WHAT IS REQUIRED » What you return should match the entries below exactly, only without the images.

MATERIAL FOR THE TASK section start

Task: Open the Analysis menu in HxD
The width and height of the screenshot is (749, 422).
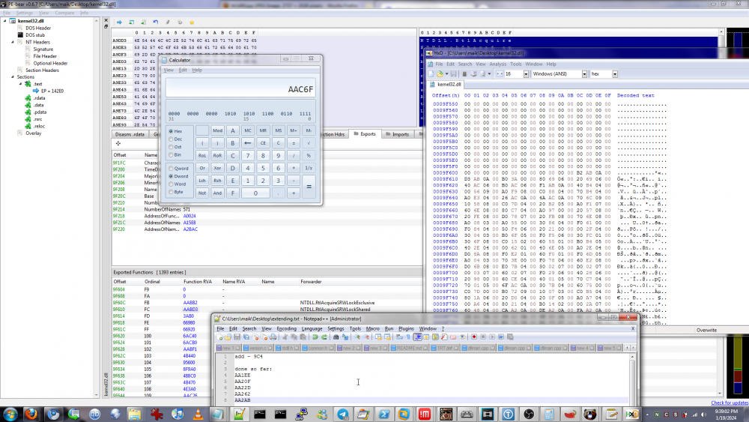Action: 497,64
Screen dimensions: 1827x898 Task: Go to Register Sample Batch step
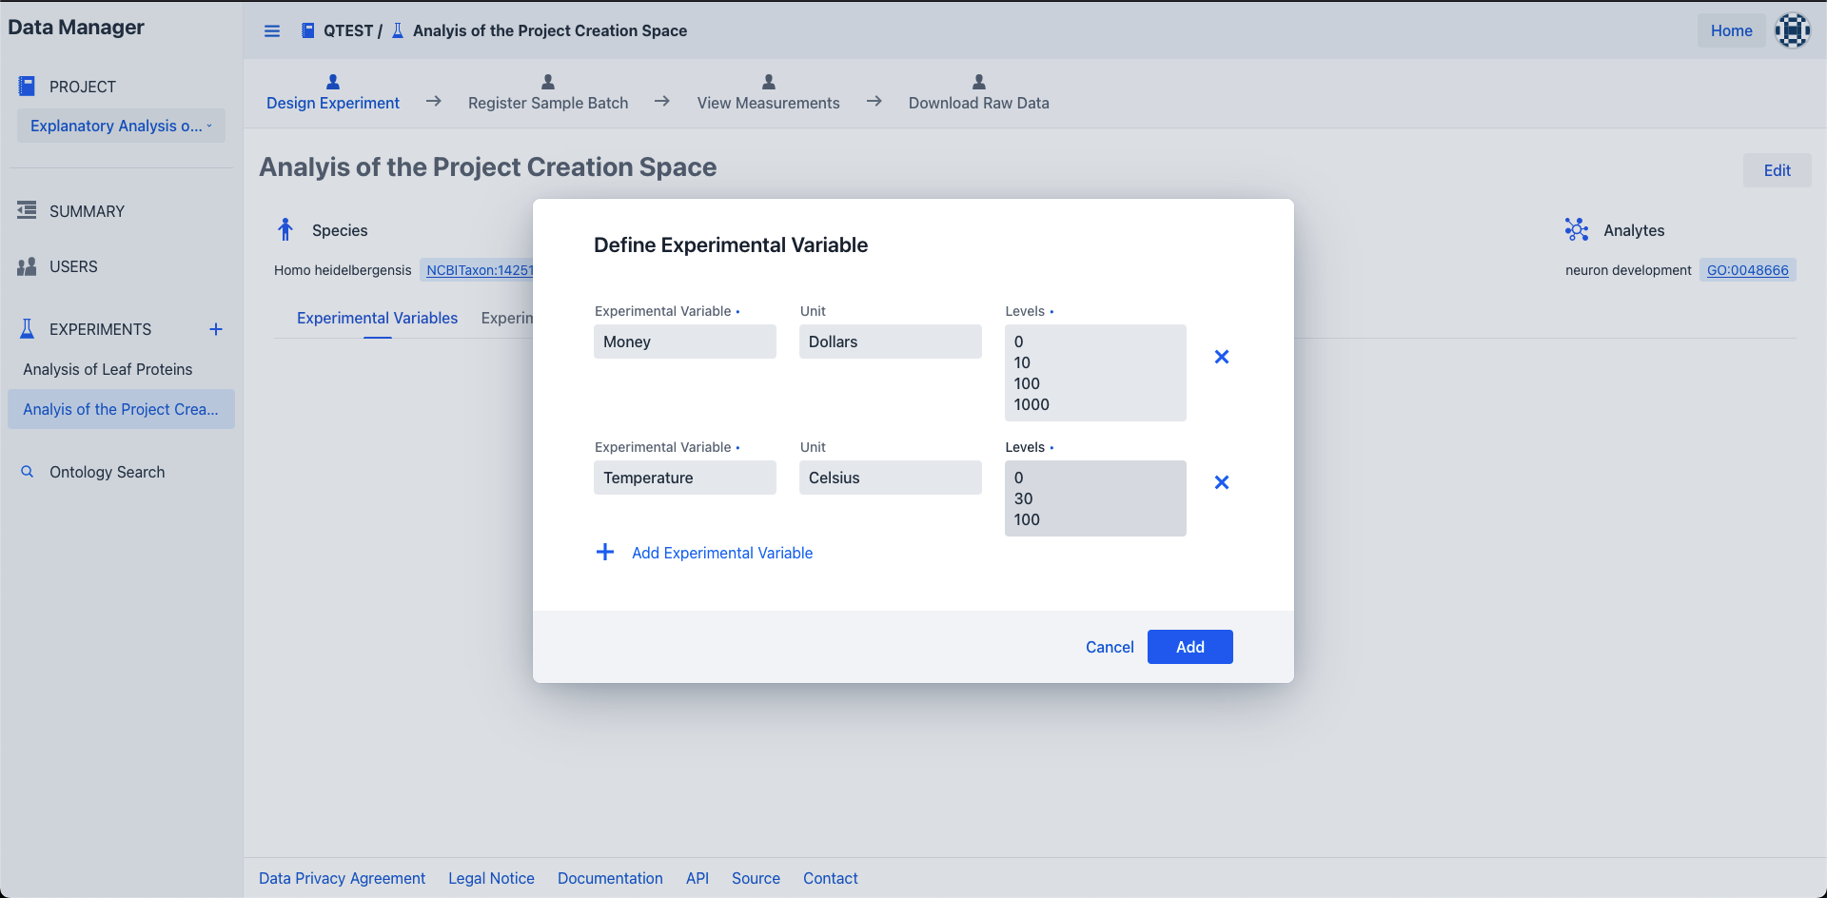pos(548,93)
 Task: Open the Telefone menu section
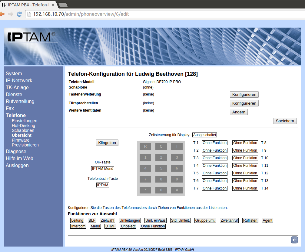pos(16,115)
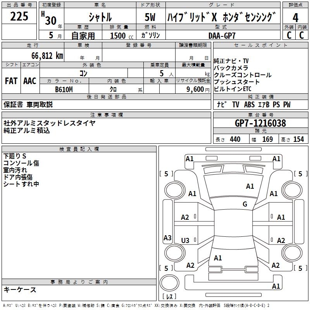Click the model code DAA-GP7

coord(222,35)
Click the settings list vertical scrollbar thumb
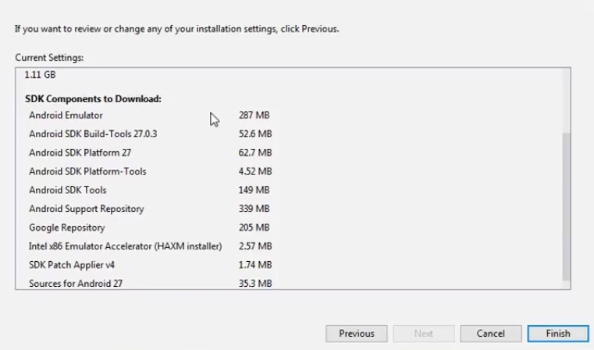The width and height of the screenshot is (594, 350). click(566, 207)
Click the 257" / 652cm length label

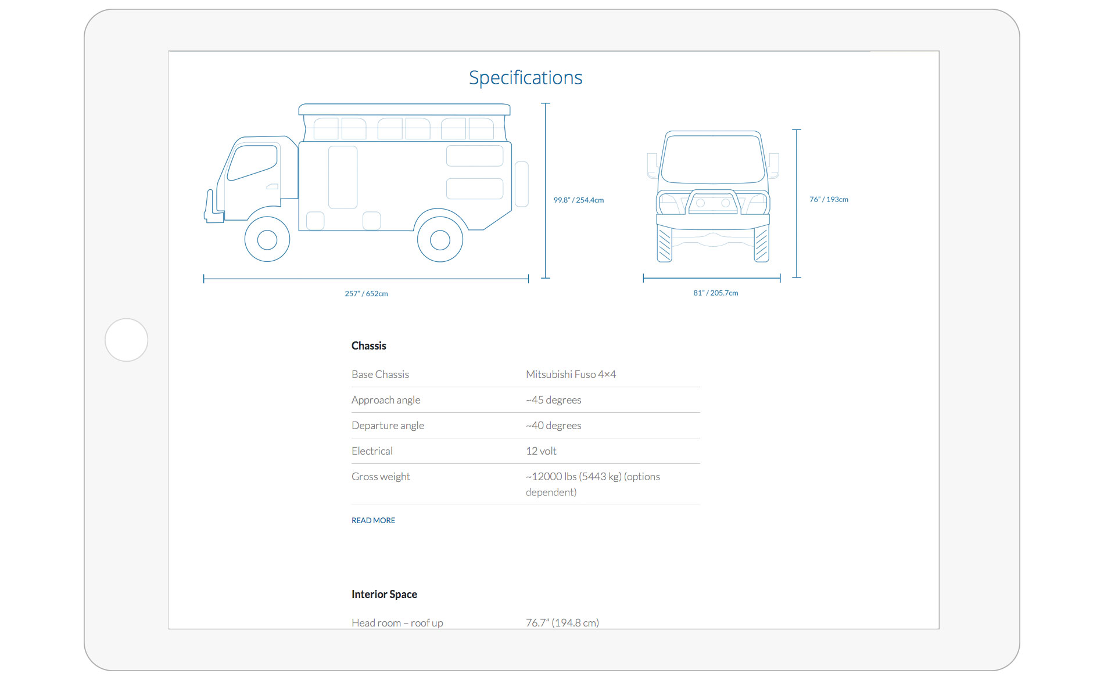coord(366,294)
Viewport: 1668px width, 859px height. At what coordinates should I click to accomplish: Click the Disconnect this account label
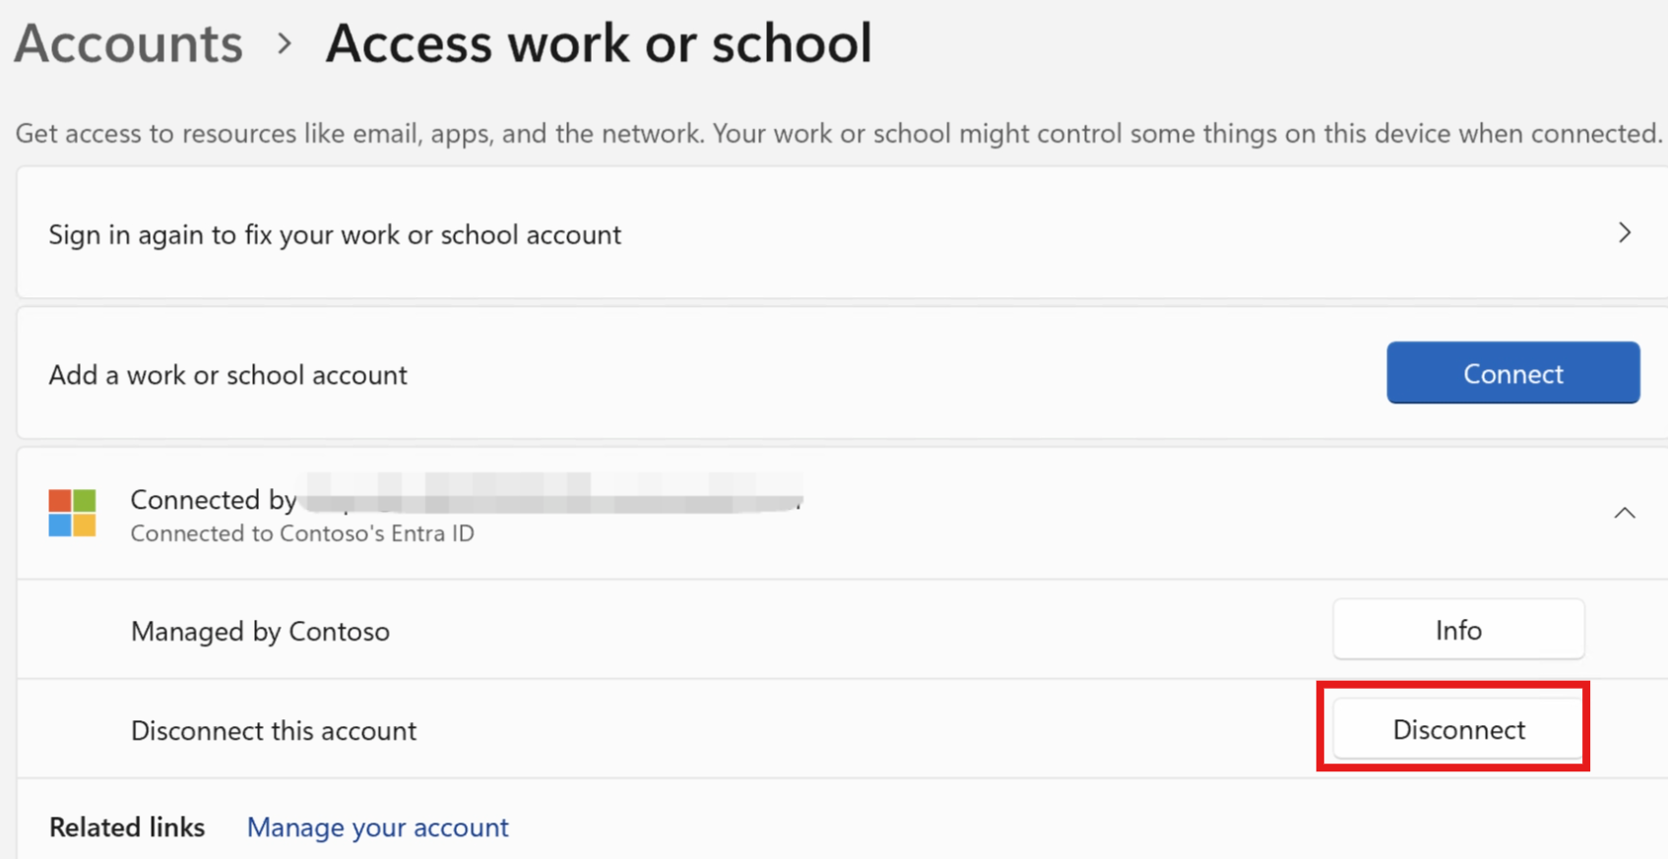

MATERIAL FOR THE TASK section end

TASK RESULT »
Task: Open the Analysis menu in HxD
The width and height of the screenshot is (749, 422).
Action: 497,64
Screen dimensions: 1827x898 Task: Go to Register Sample Batch step
pos(548,93)
 Task: Open the Telefone menu section
pos(16,115)
Click the model code DAA-GP7

coord(222,35)
Click the settings list vertical scrollbar thumb
The width and height of the screenshot is (594, 350). click(566, 207)
Click the 257" / 652cm length label

coord(366,294)
Viewport: 1668px width, 859px height. At what coordinates should I click to accomplish: Click the Disconnect this account label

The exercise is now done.